Refiere la psicóloga que actualmente Magdalena responde bien a la terapia psicológica y se evidencia en un menor aislamiento, mejor concentración, mayor asistencia a clases y episodios más aislados de tristeza y llanto; si bien como secuelas más profundas se han apreciado el sentimiento de culpabilidad en la menor por no haber tomado más precauciones el día de los hechos, el sentirse insegura con personas del sexo masculino a solas, desconexiones de la realidad en momentos que exigen concentración, o sus relaciones íntimas en pareja que continúan viéndose afectadas, habiéndose reactivado el hecho traumático con pesadillas, nerviosismo y tristeza conforme se acercaba la fecha del juicio
Por lo tanto, atendiendo al estado psicológico que presenta la menor por razón de estos hechos y que acabamos de exponer, la necesidad de reparar el perjuicio provocado es obligada, cuantificándolo, mediante un juicio global basado en el sentimiento social de reparación del daño, en la indemnización de 20.000 euros.
VISTAS las disposiciones legales citadas y demás preceptos de pertinente aplicación,
ESTE TRIBUNAL, por la autoridad que le confiere la Ley, emite el siguiente.
Fallo
El procesado deberá de abonar todas las costas causadas en el procedimiento, con inclusión de las de la acusación particular.
Difiérase a la fase de ejecución de sentencia, y una vez sea firme, la decisión sobre la sustitución de la pena de prisión por la de expulsión del procesado del territorio nacional solicitada por el Ministerio Fiscal en su escrito de acusación.
En materia de responsabilidad civil, el procesado indemnizará a la menor Magdalena a través de su representante legal en la cantidad de 20.000 euros, más los intereses legales.
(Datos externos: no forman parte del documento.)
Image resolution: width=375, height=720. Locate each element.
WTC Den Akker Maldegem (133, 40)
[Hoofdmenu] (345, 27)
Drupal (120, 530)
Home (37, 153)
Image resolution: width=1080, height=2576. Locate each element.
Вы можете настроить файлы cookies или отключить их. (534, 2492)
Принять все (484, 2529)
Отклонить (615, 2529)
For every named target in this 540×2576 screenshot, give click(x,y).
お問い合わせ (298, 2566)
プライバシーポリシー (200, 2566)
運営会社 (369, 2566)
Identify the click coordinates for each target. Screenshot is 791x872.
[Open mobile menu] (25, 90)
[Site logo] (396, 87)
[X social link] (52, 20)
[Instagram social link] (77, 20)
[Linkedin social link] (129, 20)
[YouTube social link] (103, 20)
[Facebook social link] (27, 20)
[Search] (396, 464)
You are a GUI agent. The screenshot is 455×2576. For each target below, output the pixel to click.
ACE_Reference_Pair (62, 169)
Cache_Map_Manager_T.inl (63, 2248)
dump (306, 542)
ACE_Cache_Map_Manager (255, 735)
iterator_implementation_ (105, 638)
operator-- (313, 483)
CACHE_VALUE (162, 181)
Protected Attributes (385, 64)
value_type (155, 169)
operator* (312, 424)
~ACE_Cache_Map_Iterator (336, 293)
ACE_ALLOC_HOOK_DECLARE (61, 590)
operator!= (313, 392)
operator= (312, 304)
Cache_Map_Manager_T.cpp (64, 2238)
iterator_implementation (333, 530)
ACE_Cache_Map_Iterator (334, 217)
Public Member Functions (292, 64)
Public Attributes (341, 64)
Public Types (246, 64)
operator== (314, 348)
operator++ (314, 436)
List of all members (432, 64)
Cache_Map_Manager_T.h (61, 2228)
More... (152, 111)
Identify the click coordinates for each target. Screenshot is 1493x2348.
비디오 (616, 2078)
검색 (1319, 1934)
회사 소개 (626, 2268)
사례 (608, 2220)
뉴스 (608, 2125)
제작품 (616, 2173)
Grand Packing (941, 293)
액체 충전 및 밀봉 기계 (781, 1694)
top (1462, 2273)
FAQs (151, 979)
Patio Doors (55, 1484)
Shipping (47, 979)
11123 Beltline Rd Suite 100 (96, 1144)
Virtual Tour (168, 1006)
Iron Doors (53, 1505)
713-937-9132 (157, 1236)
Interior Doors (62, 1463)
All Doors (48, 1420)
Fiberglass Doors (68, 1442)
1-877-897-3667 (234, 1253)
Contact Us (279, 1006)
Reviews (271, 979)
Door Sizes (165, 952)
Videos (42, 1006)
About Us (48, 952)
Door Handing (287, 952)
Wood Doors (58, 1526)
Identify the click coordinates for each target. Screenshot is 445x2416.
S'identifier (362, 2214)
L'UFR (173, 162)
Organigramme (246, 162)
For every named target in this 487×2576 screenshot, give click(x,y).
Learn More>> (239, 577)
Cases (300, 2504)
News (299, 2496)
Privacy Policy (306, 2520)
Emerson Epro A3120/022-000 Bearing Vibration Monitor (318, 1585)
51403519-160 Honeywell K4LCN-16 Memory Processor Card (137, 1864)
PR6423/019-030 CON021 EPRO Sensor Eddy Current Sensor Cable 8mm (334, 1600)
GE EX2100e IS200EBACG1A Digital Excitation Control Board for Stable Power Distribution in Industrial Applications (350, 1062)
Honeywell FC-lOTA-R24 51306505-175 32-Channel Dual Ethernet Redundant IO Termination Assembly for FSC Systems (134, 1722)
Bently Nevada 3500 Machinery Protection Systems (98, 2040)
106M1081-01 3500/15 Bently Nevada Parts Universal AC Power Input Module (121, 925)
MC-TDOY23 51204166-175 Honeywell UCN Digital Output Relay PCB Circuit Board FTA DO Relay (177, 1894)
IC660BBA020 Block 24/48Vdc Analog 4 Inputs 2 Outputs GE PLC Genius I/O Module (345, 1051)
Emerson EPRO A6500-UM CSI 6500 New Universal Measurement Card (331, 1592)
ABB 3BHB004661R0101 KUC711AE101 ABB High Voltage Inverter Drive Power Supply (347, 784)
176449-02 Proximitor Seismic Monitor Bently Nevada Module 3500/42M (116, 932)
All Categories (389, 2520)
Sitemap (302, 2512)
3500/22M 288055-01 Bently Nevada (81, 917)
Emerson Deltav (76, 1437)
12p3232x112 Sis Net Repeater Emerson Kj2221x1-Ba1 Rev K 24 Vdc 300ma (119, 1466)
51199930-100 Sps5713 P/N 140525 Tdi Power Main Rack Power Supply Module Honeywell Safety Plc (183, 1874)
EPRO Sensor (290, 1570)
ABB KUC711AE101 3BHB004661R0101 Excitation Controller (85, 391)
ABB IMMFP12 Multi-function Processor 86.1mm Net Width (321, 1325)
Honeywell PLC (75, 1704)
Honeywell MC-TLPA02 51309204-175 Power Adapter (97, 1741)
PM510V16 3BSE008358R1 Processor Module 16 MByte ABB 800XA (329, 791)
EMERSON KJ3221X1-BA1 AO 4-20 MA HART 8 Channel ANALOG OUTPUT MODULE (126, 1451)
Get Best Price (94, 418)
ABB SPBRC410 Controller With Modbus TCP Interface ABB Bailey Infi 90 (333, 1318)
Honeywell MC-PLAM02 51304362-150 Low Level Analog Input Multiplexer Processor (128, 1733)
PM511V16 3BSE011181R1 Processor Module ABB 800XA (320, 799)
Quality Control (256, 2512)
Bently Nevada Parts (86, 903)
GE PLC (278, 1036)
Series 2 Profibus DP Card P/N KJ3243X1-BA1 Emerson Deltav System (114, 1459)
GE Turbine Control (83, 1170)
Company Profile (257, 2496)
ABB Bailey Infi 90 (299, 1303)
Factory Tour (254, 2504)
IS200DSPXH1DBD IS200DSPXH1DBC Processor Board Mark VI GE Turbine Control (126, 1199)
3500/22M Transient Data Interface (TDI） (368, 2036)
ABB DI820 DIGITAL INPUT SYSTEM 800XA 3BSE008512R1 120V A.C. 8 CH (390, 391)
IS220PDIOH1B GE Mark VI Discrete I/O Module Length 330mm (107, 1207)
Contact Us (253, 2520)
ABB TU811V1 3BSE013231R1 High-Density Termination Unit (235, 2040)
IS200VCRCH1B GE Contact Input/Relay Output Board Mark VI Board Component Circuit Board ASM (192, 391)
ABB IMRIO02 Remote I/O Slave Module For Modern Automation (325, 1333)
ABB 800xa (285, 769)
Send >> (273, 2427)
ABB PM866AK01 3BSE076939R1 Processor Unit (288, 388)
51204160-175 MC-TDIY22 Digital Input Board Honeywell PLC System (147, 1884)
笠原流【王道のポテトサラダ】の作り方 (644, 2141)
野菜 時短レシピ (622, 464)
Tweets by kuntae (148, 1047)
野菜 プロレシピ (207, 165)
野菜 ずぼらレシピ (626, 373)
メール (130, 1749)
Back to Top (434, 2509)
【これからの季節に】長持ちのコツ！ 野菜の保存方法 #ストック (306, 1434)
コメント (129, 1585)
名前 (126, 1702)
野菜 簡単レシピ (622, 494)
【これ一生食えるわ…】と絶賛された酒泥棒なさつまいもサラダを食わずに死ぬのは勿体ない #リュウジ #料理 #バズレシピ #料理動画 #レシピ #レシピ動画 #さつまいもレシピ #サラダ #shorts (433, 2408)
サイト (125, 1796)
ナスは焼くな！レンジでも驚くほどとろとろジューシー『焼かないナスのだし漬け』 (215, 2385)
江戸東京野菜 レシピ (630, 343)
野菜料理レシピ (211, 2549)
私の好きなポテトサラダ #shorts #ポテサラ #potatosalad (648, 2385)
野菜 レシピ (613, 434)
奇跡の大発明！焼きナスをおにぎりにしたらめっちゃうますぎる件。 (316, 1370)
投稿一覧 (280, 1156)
Notifíquese la presente sentencia a todas las partes personadas, contra la cual puede interponerse recurso de apelación ante la Sala Civil y Penal del TSJA, el cual se formalizará mediante escrito a presentar en esta Sección Primera de la Audiencia Provincial, dentro de los diez días siguientes a su notificación.
Así por esta nuestra sentencia, de la que se unirá certificación al rollo y se anotará en los registros correspondientes, lo pronunciamos, mandamos y firmamos.
La difusión del texto de esta resolución a partes no interesadas en el proceso en el que ha sido dictada sólo podrá llevarse a cabo previa disociación de los datos de carácter personal que los mismos contuvieran y con pleno respeto al derecho a la intimidad, a los derechos de las personas que requieran un especial deber de tutela o la garantía del anonimato de las víctimas o perjudicados, cuando proceda. Los datos personales incluidos en esta resolución no podrán ser cedidos, ni comunicados con fines contrarios a las leyes.